On Friday, three doctors and public-health experts published a letter in the journal Annals of Internal Medicine in which they explained how sex might contribute to COVID-19 risk.
The doctors drew on existing research that found that the novel coronavirus could live on surfaces for multiple days and that many people with COVID-19 were asymptomatic to make their recommendation to abstain from sex with others to decrease COVID-19 risk.
“Infected individuals have the potential to spread respiratory secretions onto their skin and personal objects, from which the virus can be transmitted to a sexual partner,” they wrote.

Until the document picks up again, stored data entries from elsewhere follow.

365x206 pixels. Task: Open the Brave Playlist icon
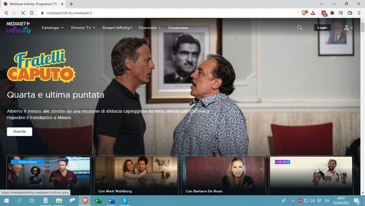point(341,12)
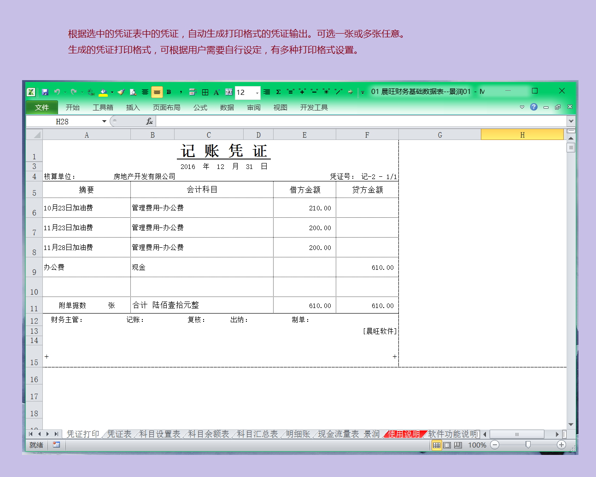Click the Help question mark icon
This screenshot has height=477, width=596.
(534, 107)
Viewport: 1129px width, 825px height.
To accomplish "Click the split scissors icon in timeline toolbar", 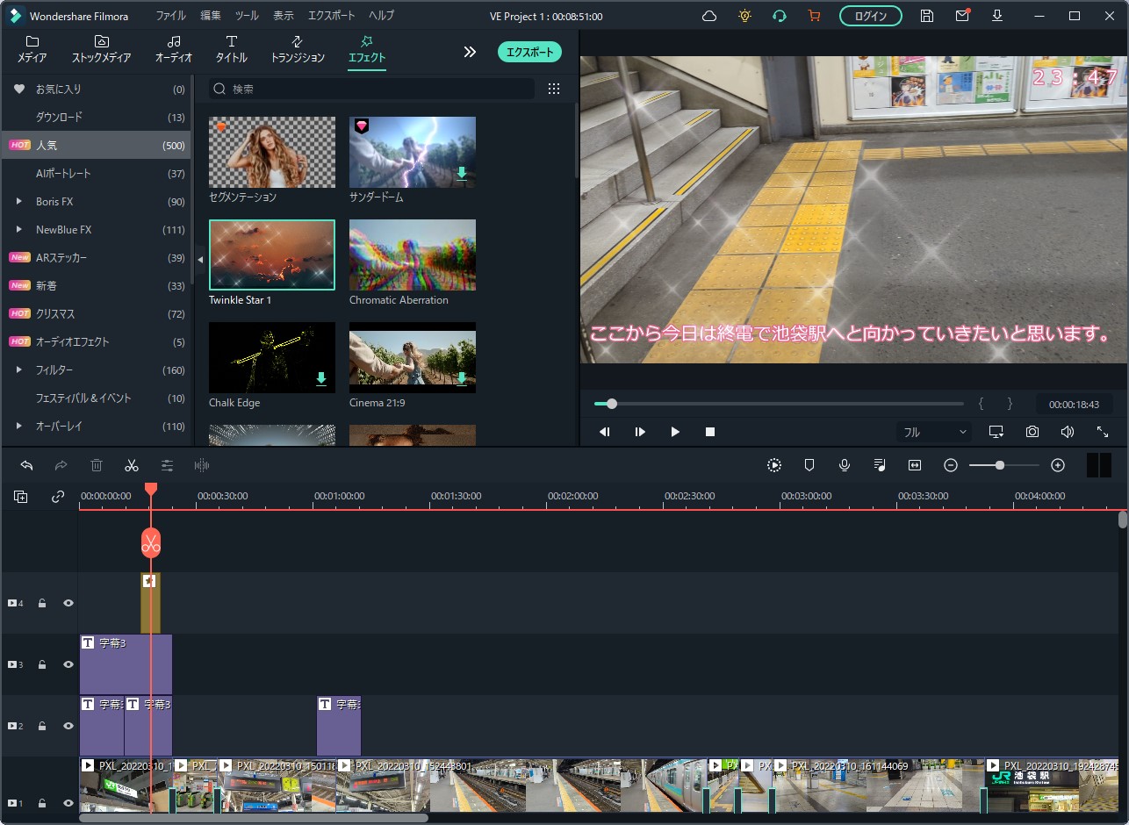I will 132,465.
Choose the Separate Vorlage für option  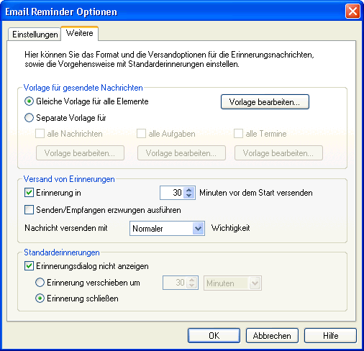click(29, 118)
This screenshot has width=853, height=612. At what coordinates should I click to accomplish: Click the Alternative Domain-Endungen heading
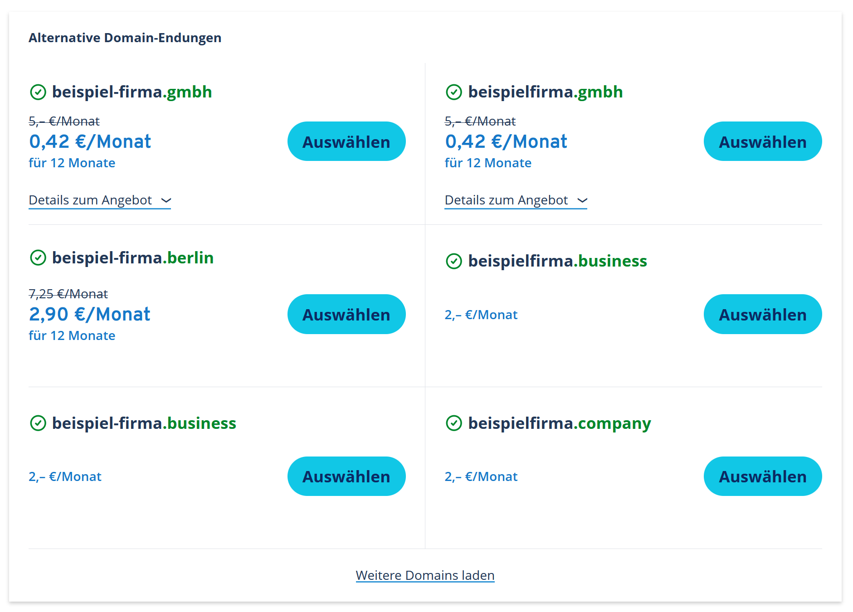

Phone sex and masturbation are the safest ways to have sex right now
The doctors outlined the various ways people may be having sex and their varying risks for COVID-19 transmission.
After sexual abstinence, they said that masturbation was the safest way to have sex and that people who masturbated should take care to wash their hands and any sex toys before and after self-pleasure, as outlined by Planned Parenthood.
The doctors also mentioned phone and video sex but said people should be aware of whom they sext with and the risks that come with sexting, like sexual extortion or the sharing of imagery.
Partnered sex of any kind is risky, doctors say
The doctors warned against partnered sex because of the close proximity required for it.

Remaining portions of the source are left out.